Work required
Read through the data, and wherever a line holds the word "computer", write that line out.

═══ Data for this exercise

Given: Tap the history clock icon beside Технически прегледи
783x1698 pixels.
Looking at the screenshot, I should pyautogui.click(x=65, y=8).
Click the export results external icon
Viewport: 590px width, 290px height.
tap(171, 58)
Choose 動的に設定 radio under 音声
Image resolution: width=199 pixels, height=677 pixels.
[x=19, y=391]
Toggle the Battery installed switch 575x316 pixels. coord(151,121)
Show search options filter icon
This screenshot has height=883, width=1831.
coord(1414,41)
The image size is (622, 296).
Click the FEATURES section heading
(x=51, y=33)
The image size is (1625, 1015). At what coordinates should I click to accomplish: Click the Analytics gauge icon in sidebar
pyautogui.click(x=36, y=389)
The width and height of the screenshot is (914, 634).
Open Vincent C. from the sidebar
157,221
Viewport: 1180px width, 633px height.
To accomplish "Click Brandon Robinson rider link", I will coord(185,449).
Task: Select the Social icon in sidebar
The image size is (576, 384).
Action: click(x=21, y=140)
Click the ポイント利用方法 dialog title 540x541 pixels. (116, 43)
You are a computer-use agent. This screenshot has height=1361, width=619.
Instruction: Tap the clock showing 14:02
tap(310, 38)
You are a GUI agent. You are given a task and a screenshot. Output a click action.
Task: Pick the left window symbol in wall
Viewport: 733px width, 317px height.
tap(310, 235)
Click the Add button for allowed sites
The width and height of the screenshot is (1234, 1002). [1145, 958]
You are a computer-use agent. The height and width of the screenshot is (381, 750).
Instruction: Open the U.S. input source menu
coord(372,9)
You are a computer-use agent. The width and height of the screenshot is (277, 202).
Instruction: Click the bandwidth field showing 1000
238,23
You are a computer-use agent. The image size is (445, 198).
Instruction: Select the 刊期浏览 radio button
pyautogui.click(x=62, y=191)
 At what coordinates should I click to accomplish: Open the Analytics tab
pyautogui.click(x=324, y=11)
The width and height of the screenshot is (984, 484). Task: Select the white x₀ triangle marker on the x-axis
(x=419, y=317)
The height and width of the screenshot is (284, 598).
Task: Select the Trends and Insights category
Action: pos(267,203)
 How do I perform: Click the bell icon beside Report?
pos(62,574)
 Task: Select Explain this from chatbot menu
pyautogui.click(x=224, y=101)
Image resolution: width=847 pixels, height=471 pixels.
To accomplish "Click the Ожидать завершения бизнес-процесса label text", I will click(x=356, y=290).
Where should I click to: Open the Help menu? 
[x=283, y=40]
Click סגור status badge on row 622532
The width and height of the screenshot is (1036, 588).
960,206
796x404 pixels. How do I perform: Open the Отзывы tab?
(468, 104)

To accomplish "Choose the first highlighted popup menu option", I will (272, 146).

══════

Output of the exercise
You are a computer-use agent. This screenshot has height=1361, width=619.
You are a computer-use agent. The height and width of the screenshot is (381, 750).
You are a computer-use agent. The width and height of the screenshot is (277, 202).
You are a computer-use agent. The image size is (445, 198).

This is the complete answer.